DECTRIS SIMPLON

New in version 0.2.

LiberTEM-live has support for all DECTRIS detectors that support the SIMPLON API, including QUADRO and ARINA.

Hardware and Software Requirements

You should have LiberTEM-live installed on a computer that has a fast (10Gbit+) connection to the DECTRIS DCU (detector control unit). The exact requirements on this computer depend on the computation you want to run and the framerate you want to run it at. For reference, a 10-core system was sufficient for live processing using the QUADRO at full speed; for ARINA, we used a 24-core AMD EPYC.

We have tested on both Linux and Windows. If you have a choice, Linux should be preferred since it achieved good performance more consistently during our tests.

Usage examples

This section shortly gives examples how to connect LiberTEM-live to a DECTRIS DCU. Depending on you setup, you may want to actively control the detector parameters, synchronization and triggering, which we call active mode, or you may just want to listen for ongoing acquisitions, and start processing once the detector is armed and triggered, which we call the passive mode.

See the DECTRIS reference section for a description of the acquisition parameters.

Common to both active and passive mode is the initialization, creating a LiveContext and connecting to the DCU:

from libertem.viz.bqp import BQLive2DPlot
from libertem_live.api import LiveContext
from libertem.udf.sum import SumUDF

ctx = LiveContext(plot_class=BQLive2DPlot)

# connect to the DECTRIS DCU, and set up a shared memory area:
conn = ctx.make_connection('dectris').open(
    api_host="127.0.0.1",
    api_port=DCU_API_PORT,
    data_host="127.0.0.1",
    data_port=DCU_DATA_PORT,
    buffer_size=2048,
    bytes_per_frame=64*512,
)

Active mode

In active mode, the acquisition is controlled actively from the same Python script or notebook that also controls the processing with LiberTEM-live. That means it will set detector settings, arm the detector and has the possibility to integrate with microscope APIs to trigger the scan.

from libertem_live.api import Hooks

class MyHooks(Hooks):
    def on_ready_for_data(self, env):
        """
        You can trigger the scan here, if you have a microscope control API
        """
        print("Triggering!")
        height, width = env.aq.shape.nav
        microscope.trigger_scan(width, height, dwelltime=10e-6)

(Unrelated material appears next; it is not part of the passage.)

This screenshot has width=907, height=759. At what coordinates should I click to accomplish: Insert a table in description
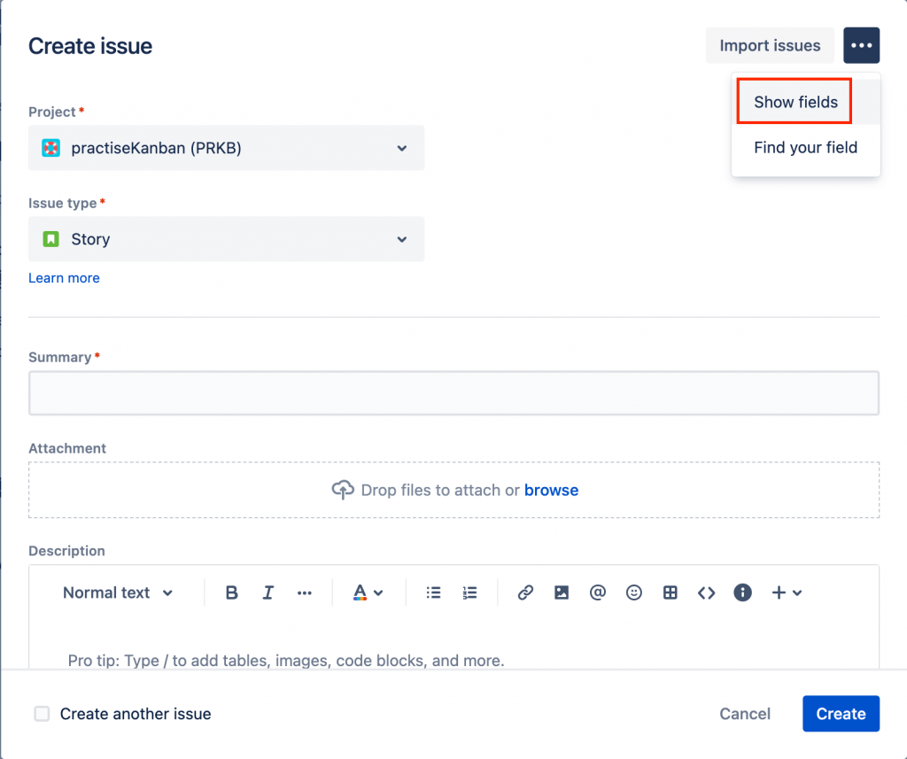pos(671,593)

# prepare for acquisition, setting up scan parameters etc.
aq = ctx.make_acquisition(
    conn=conn,
    nav_shape=(128, 128),
    hooks=MyHooks(),
    frames_per_partition=512,
    controller=conn.get_active_controller(trigger_mode='exte'),
)

# run one or more UDFs on the live data stream:
ctx.run_udf(dataset=aq, udf=SumUDF())
Triggering!

Passive mode

In passive mode, LiberTEM-live only controls a minimal set of detector parameters. It enables streaming mode, and makes sure headers are sent with the right detail level. Other detector parameters are supposed to be set from the outside, for example using vendor software. Instead of arming the detector, we wait for the detector to be armed, and then start receiving and processing data.

# NOTE: this is the part that is usually done by an external software,
# but we include it here to have a running example:
ec = conn.get_api_client()
ec.sendDetectorCommand('arm')

# If the timeout is hit, pending_aq is None.
# In a real situation, make sure to test for this,
# for example by looping until a pending acquisition
pending_aq = conn.wait_for_acquisition(timeout=10.0)

# prepare for acquisition
# note that we still have to set the nav_shape here, because
# we don't get this from the detector - it's controlled by
# the scan engine or the microscope.
aq = ctx.make_acquisition(
    conn=conn,
    nav_shape=(128, 128),
    frames_per_partition=512,
    pending_aq=pending_aq,
)

# run one or more UDFs on the live data stream:
ctx.run_udf(dataset=aq, udf=SumUDF())

Implementation notes

The receiving code is written in Rust with Python bindings, and is available in the LiberTEM-dectris package, in the LiberTEM-rs repository. This includes development tools, for example for capturing dumps of the raw stream of zeromq messages, and tools for inspecting and manipulating such dumps. There is also a command-line tool installed with LiberTEM-live, called libertem-live-dectris-sim, which can replay these dumps and effectively simulate a DECTRIS detector.

If you are encountering errors while using our DECTRIS support, you can enable logging of low-level events by setting the environment variable LIBERTEM_DECTRIS_LOG_LEVEL to WARN, DEBUG or even TRACE. The latter can output a huge amount of messages, so it is not recommended to be used from a jupyter notebook.